During his tour of duty, Daddy was fortunate to visit a pre-Castro Cuba, Haiti and other far flung ports in the world. The Sierra was deployed during the Korean War with Daddy on deck to serve.

Any spare time at sea Daddy spent tooling leather. He was actually pretty talented. I always thought he was an artist trapped in a salesman’s body.

His naval service did not define his life, as it does for career military men. Once Daddy served this predetermined number of years, he did not reenlist. He accepted an Honorable Discharge and returned to his beloved Alabama homeland and his family.

The Navy, the Sierra and Korea were not topics that Daddy readily discussed. I cannot recall ever hearing him talk about any of it. I am sad to say, I also did not ask questions about his time in the Navy. And for that, I will be forever sad.

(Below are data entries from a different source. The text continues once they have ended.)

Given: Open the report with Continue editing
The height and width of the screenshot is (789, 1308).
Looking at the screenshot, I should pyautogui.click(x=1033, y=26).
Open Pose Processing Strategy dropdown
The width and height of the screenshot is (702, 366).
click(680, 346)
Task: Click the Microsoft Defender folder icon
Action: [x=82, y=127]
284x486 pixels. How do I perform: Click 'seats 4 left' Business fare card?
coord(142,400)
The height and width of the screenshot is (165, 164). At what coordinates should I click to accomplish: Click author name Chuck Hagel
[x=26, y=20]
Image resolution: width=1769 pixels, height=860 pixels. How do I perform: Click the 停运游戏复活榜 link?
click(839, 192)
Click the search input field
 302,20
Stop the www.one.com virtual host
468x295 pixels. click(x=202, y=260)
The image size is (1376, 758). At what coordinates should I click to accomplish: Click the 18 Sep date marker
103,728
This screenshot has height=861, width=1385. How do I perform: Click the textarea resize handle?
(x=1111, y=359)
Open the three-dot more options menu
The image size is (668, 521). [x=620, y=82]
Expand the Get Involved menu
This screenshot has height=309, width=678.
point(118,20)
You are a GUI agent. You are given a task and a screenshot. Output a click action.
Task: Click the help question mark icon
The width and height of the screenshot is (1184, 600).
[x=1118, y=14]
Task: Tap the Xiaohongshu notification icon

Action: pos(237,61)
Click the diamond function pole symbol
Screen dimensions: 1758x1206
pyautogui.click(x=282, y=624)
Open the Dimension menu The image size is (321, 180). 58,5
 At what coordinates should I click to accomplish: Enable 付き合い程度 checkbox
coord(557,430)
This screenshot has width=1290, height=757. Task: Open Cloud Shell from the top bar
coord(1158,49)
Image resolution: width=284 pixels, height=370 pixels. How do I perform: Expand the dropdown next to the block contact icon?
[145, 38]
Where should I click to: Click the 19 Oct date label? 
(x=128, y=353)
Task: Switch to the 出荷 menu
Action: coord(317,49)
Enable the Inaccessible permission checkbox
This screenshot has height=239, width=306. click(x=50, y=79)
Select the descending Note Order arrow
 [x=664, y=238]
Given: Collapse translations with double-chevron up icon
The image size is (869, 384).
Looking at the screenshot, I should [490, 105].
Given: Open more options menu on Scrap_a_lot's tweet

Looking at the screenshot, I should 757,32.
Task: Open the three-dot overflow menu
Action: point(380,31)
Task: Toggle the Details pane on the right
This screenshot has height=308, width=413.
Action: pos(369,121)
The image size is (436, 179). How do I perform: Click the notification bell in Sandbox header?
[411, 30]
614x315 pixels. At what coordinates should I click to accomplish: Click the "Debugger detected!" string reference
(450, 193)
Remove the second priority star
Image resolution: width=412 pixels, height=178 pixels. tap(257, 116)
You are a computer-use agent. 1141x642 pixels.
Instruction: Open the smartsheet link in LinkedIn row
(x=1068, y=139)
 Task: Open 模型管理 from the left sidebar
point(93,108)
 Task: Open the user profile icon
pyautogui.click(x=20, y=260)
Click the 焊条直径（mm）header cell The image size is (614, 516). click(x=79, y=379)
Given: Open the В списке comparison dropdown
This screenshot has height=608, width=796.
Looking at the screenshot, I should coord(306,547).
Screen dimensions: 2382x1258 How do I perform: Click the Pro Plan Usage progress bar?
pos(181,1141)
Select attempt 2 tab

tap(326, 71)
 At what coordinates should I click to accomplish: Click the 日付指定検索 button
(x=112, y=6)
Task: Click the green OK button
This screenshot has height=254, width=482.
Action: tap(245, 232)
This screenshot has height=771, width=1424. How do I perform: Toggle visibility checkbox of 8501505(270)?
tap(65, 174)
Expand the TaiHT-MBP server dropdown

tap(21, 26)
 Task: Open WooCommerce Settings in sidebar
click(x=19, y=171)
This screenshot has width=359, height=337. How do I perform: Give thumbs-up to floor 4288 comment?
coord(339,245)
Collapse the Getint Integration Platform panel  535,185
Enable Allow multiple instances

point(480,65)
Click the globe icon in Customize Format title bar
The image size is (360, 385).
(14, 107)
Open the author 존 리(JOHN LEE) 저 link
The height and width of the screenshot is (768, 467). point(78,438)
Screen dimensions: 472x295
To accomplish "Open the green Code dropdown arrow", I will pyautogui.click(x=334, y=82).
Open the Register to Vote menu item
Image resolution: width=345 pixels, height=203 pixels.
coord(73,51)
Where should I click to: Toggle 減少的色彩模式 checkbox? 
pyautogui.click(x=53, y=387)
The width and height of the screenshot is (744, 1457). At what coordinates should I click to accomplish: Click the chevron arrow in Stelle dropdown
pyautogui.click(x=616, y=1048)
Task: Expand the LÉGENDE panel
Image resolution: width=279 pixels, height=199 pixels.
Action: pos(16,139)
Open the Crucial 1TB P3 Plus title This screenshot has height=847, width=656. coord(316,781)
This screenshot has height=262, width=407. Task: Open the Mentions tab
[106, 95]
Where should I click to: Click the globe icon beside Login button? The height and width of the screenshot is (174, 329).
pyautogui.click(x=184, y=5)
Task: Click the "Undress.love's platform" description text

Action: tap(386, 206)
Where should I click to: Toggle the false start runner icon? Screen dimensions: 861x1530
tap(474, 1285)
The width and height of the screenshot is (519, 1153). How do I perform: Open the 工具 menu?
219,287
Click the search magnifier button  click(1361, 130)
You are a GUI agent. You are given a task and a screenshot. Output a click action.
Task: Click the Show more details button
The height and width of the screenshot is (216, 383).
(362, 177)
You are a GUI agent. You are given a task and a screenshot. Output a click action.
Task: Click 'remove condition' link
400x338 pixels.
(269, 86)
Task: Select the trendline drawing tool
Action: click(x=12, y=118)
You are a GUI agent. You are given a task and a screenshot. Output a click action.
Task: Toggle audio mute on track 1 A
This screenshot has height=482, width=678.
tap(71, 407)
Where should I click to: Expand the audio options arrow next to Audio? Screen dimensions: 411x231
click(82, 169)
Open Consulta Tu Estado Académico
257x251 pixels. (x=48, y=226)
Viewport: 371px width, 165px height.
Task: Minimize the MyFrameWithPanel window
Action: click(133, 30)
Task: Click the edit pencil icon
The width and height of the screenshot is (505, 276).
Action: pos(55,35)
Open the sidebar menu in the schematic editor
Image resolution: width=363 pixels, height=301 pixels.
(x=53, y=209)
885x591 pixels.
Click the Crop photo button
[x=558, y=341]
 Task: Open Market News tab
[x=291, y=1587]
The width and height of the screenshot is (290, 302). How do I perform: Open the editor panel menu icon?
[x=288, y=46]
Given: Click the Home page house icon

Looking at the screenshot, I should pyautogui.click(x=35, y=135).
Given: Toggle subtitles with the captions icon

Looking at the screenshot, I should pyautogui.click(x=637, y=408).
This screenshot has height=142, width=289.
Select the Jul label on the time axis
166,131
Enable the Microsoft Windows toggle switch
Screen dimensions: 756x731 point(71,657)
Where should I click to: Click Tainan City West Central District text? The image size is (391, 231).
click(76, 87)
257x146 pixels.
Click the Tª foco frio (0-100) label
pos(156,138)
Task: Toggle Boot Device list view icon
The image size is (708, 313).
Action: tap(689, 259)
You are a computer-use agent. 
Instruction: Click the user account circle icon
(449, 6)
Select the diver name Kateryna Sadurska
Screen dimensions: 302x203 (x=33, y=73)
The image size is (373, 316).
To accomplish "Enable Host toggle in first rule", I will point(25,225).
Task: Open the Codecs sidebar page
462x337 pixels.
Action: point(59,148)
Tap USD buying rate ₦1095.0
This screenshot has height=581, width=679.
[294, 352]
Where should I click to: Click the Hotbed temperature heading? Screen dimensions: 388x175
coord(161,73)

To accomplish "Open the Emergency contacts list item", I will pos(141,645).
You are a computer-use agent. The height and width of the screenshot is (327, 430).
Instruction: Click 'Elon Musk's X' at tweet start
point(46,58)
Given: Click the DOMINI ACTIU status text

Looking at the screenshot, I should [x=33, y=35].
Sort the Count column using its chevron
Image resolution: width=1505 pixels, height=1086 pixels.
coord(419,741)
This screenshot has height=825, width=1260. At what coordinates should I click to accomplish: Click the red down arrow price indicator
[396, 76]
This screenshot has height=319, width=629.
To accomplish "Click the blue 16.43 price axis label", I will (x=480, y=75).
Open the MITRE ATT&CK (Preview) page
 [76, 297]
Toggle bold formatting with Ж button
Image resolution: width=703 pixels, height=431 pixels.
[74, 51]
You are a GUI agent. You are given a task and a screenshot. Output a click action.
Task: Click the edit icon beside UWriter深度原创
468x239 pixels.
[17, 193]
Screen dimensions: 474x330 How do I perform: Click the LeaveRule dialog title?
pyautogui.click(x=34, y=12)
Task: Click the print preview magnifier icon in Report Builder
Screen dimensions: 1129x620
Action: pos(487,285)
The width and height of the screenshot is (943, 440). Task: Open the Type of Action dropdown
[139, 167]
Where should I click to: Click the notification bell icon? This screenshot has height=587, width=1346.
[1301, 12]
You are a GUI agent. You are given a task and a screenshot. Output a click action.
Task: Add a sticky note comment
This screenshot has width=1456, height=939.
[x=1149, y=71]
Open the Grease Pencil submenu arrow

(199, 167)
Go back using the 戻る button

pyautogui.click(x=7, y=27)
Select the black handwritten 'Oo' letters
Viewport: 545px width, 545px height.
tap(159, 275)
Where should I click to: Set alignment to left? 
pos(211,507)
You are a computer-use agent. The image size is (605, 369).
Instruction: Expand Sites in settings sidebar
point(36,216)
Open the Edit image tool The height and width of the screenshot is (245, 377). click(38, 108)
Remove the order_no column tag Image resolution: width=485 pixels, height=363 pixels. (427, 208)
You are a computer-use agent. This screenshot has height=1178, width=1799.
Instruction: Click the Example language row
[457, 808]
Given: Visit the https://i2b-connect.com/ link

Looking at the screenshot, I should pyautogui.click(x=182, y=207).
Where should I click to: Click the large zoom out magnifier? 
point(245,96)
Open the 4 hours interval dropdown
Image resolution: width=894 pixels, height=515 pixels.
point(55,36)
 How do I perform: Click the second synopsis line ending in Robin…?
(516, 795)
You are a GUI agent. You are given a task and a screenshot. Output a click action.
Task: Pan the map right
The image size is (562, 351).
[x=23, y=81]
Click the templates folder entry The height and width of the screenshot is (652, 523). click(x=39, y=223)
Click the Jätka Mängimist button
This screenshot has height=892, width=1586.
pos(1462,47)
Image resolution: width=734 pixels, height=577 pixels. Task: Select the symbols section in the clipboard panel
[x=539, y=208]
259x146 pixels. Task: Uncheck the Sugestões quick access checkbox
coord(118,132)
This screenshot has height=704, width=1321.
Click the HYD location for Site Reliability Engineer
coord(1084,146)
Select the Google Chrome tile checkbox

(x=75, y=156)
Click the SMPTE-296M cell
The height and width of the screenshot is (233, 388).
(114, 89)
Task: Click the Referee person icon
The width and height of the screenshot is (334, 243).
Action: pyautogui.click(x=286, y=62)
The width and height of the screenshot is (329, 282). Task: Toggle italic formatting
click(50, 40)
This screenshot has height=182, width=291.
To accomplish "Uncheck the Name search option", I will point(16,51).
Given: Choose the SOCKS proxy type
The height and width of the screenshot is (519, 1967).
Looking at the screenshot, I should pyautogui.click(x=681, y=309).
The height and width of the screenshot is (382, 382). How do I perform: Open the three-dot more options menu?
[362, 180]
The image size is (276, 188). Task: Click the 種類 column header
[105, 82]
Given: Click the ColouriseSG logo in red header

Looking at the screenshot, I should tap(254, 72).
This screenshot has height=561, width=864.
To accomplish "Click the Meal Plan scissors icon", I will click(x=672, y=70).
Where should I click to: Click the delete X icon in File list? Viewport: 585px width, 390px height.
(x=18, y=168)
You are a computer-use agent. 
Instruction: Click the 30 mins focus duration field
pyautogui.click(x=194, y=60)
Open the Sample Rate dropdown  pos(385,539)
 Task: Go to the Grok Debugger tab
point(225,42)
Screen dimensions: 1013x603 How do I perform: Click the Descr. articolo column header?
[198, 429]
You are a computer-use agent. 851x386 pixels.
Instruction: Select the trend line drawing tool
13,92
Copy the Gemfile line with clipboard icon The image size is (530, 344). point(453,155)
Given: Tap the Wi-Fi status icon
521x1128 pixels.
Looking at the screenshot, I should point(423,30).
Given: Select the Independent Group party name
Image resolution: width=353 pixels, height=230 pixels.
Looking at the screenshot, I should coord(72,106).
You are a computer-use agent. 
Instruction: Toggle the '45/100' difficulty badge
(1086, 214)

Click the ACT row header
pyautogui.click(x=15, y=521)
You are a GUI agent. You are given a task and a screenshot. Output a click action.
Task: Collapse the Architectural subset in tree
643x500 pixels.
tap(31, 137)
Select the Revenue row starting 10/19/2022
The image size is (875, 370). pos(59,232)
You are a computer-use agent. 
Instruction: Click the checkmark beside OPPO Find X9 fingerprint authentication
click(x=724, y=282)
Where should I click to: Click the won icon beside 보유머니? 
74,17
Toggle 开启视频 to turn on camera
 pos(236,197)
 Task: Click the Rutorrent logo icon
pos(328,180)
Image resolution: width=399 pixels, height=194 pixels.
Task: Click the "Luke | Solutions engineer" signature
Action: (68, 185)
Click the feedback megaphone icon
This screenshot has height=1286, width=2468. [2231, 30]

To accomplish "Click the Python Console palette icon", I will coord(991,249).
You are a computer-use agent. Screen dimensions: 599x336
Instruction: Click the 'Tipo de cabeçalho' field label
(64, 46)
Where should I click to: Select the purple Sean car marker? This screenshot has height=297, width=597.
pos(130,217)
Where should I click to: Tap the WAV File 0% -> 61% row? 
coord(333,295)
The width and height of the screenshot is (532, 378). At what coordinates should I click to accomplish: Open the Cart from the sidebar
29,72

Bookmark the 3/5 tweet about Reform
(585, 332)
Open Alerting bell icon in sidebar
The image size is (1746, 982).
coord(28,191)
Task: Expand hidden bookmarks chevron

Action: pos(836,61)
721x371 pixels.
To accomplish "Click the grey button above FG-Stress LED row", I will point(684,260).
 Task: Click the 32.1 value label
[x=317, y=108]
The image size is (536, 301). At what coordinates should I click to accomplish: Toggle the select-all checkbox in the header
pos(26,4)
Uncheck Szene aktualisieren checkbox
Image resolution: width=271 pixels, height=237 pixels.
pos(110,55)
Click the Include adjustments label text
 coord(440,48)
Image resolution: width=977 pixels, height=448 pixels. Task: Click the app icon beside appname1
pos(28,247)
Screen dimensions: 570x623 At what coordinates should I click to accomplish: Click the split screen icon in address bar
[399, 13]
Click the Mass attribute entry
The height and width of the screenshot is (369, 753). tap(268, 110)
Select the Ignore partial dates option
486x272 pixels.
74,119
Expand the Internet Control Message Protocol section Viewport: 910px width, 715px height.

At Thanksgiving last year, Mama and Daddy went to visit Georgia National Cemetery, a new military property near their home outside of Atlanta. Once Daddy saw it, he decided he would be buried there; Mama too. Georgia National Cemetery is a beautiful, sprawling property of 775 acres in the Blue Ridge Mountains of north Georgia overlooking Lake Allatoona and the valley below.

When Daddy passed away June 11, 2008, Mama chose to have the Naval emblem embroidered on the inside of his casket. For the visitation hours, an American flag was, by tradition, draped and ruffled at the foot end of the casket. Per military protocol, there were three folds in the flag.

At the cemetery, his funeral was one with full military honors. The Naval Hymn was played. Taps was played by a lone trumpeter from the Navy. Its haunting melody traveled mournfully across the mountain top. A twenty-one gun salute, by Naval veterans, was fired off in his honor. I wasn’t prepared for how each round fired pierced my heart.

I was awed by the exacting precision of the two naval servicemen who folded the flag under which Daddy had laid.

Nor was I prepared for the wave of emotion as Mama was presented with the flag that had graced his casket. The Naval man approached and knelled on bended knee and said, “On behalf of the President of the United States and the Chief of Naval Operations, please accept this flag as a symbol of our appreciation for your loved one’s service to this Country and a grateful Navy.”

The scenery is beautiful with the leaves changing colors.

The rows are precisely in line.

The grounds immaculate.

And Daddy is forever resting in Section 7C, Site 594.

Today marks the five month anniversary of Daddy’s passing.

Today is also Veteran’s Day. I can see all of this in my mind’s eye. The Georgia National Cemetery is ablaze with color. Not just from the fall leaves, but with all the American flags flying honoring the memory of every soul now at rest within its gates. And today, there is an American flag at Daddy’s granite marker.

Veteran’s Day used to be just another day on my calendar. From now on, it is one more opportunity to remember and celebrate Daddy’s life.